X-Pgp-Agent: GPGMail
From: Brian Trammell <ietf@trammell.ch>
In-Reply-To: <CAGD1bZaXto+fq9A806ME1bonZv0639Yu5yazyp_eeeOQemeNzw@mail.gmail.com>
Date: Thu, 08 Dec 2016 10:35:59 +0100
Message-Id: <E416974A-BF2C-4D24-B9CF-1591CAE8D6C2@trammell.ch>
References: <6850cb85-6b26-e5b8-50a9-7565c39b0c28@tik.ee.ethz.ch> <CAGD1bZaXto+fq9A806ME1bonZv0639Yu5yazyp_eeeOQemeNzw@mail.gmail.com>
To: Jana Iyengar <jri@google.com>
X-Mailer: Apple Mail (2.3124)
Archived-At: <https://mailarchive.ietf.org/arch/msg/plus/1S4d0n-M1MdPqkKYky_Bmhn-iLQ>
Cc: plus@ietf.org, Mirja Kühlewind <mirja.kuehlewind@tik.ee.ethz.ch>
Subject: Re: [Plus] Blog post on quic and tou
X-BeenThere: plus@ietf.org
X-Mailman-Version: 2.1.17
Precedence: list
List-Id: "Discussion of a Path Layer UDP Substrate \(PLUS\) protocol for in-band management of in-network state for UDP-encapsulated transport protocols." <plus.ietf.org>
List-Unsubscribe: <https://www.ietf.org/mailman/options/plus>, <mailto:plus-request@ietf.org?subject=unsubscribe>
List-Archive: <https://mailarchive.ietf.org/arch/browse/plus/>
List-Post: <mailto:plus@ietf.org>
List-Help: <mailto:plus-request@ietf.org?subject=help>
List-Subscribe: <https://www.ietf.org/mailman/listinfo/plus>, <mailto:plus-request@ietf.org?subject=subscribe>
X-List-Received-Date: Thu, 08 Dec 2016 09:36:36 -0000

hi Jana,

> On 07 Dec 2016, at 22:35, Jana Iyengar <jri@google.com> wrote:
> 
> Thanks for forwarding the article.
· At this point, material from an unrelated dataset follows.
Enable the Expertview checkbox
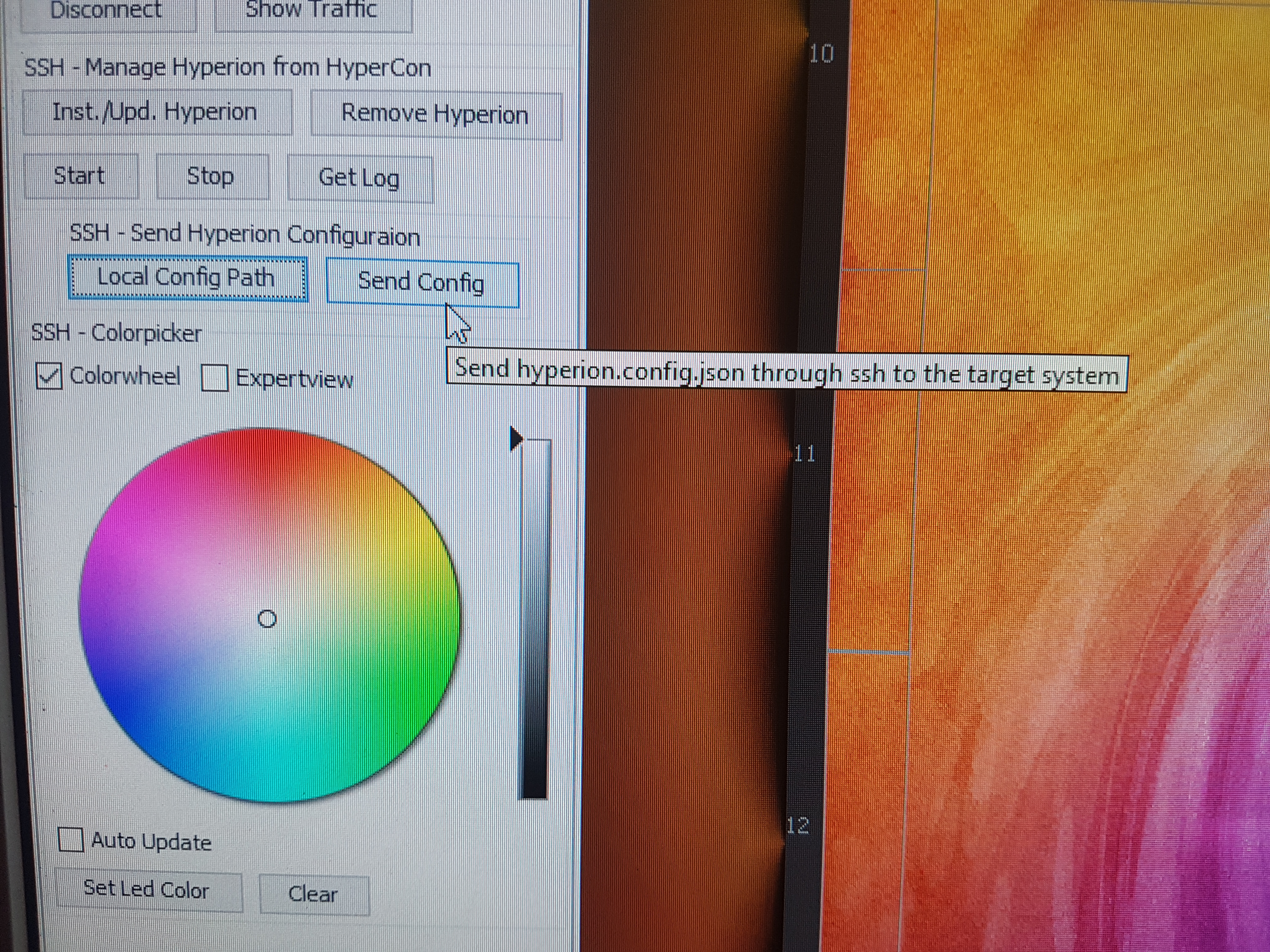 coord(215,379)
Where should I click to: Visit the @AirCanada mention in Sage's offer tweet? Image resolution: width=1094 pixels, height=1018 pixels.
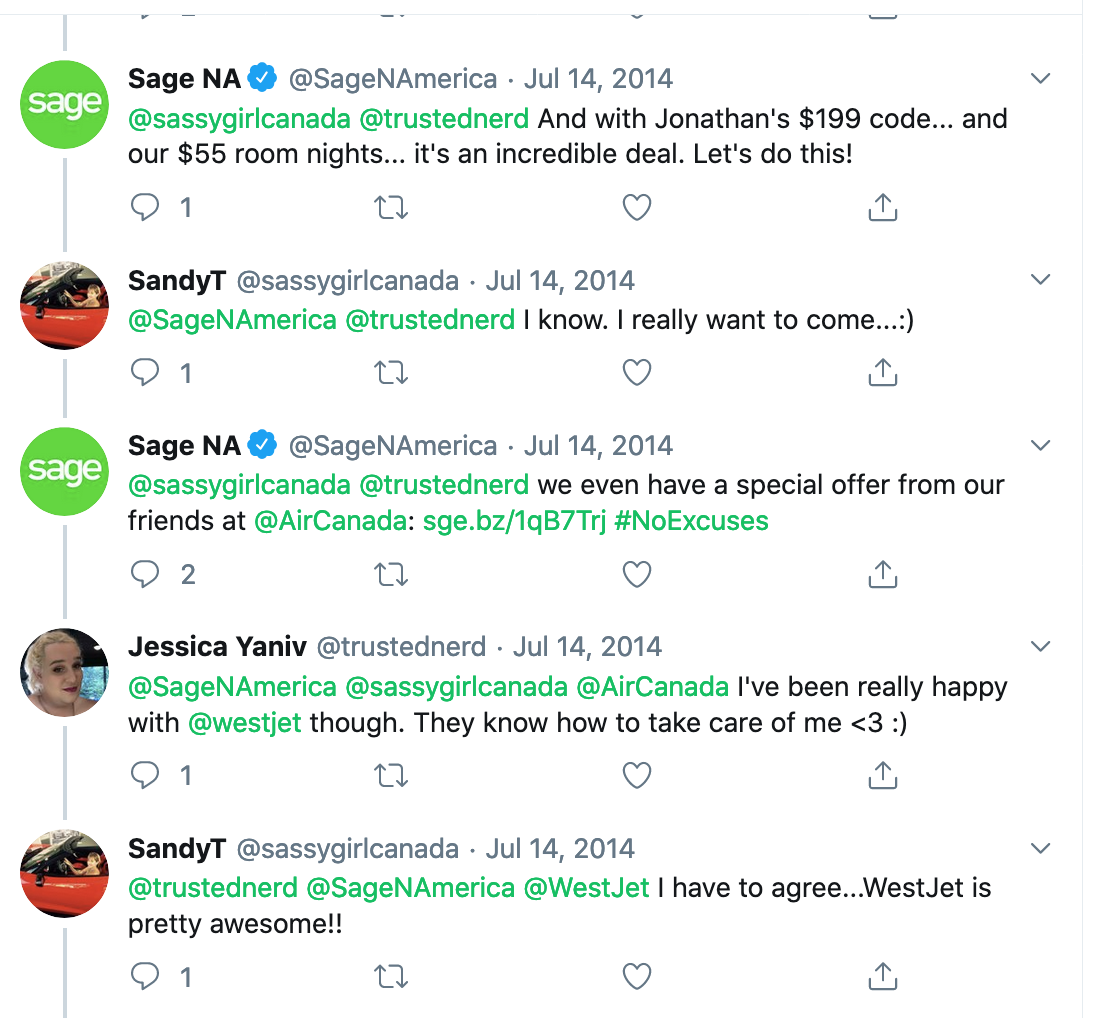(330, 521)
I'll offer some thoughts (and some corrections.)
> 
> There's surely a solid argument to be made about network monitoring, as this blog post makes. Operators' needs are real, and we need to ensure that they are able to reasonably do the things that they need to do. At least for QUIC, exposing a small additional bit of information addresses ~80% of the use cases mentioned in the document: a "largest acked" ack number on all packets (or at least packets that contain acks). I won't design this mechanism on this list,

(...noting that this list exists *precisely* for designing this mechanism ;) but yes, details should happen on the quic@ list...)

> but I'll note that it's a conversation that's happening in several corners in the QUIC wg. It needs to be aired and discussed, and I expect it to happen relatively soon.
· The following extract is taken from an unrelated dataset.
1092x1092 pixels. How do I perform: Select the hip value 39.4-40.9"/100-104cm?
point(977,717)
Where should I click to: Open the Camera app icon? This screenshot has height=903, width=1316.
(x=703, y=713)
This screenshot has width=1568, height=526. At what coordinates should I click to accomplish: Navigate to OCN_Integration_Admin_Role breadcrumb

For those not familiar with the details of IETF-quic (which AFAIK from others' implementation reports diverges somewhat from the version of QUIC deployed by Google right now, and will diverge more during the WG's work): the packet number is already exposed. Together with highest-ack, this allows one-observation-point split-RTT measurement with an unknown responder delay term, equivalent to TCP; two-observation-point approaches for loss measurement; and one-observation-point approaches for loss estimation to work with more information about the dynamics of the particular version of QUIC running, also similar to TCP.

I personally think we can do a good deal better than this with epsilon more complexity and overhead, without either constraining QUIC's transport dynamics or requiring measurement devices to know about the details of those dynamics. Need to do a bit more work before I can say how small epsilon is, though.

Missing is more detailed information about TCP dynamics mentioned in the post. Many of these are TCP (and CC algorithm) specific, so it doesn't make much sense to expose the same information, though each of the requirements implicit in the list is worth evaluating separately for its ossification/security/utility tradeoff.

One requirement from that list that seems quite useful, though I don't know how to solve in the general case or in QUIC specifically: "determine [if] the software on the client or the server is the bottleneck". This is a very common triage task in network operations: does this problem indicate a misconfiguration of my network, or (more cynically) can I demonstrate that it's not my fault and therefore not my problem? Requiring access to one or both endpoint machines to answer that... seems like a question for a future Internet architecture research project.

> The article though looks at real needs and current tools that operators have, and over-generalizes to saying that the "entire header" should be visible. My argument remains that only what is absolutely required should be exposed, and that every bit exposed should be debated.

I would go further (again, this is the philosophical underpinning of PLUS, to the extent that it has one): the design of the header that is exposed unencrypted to the network (which constitutes its "wire image") should be treated as an entirely separate endeavour than the design of the transport protocol machinery.

> This is not a security argument, it's an ossification one. The whole point of ossification is that there are third parties that are unresponsive to changes in allegedly e2e protocols. Middleboxes are reactive. If they see traffic shifting a particular way, they'll go build something in response -- I've seen this happen several times. But, they are not proactive. This creates a serious "deployment impossibility cycle" where deploying a protocol change widely requires it to work through a huge range of middleboxes, but even high-end middleboxes will not change behavior in response until the protocol change is widely deployed.

My (possibly starry-eyed optimistic) hope is that a deliberately designed wire image will create a path of least resistance for middlebox designs to (reactively) follow. A well-designed wire image should be so obvious that the in-network reaction will be the one desired by the designers evenfor middleboxes built by people who didn't read the spec.

Cheers,

Brian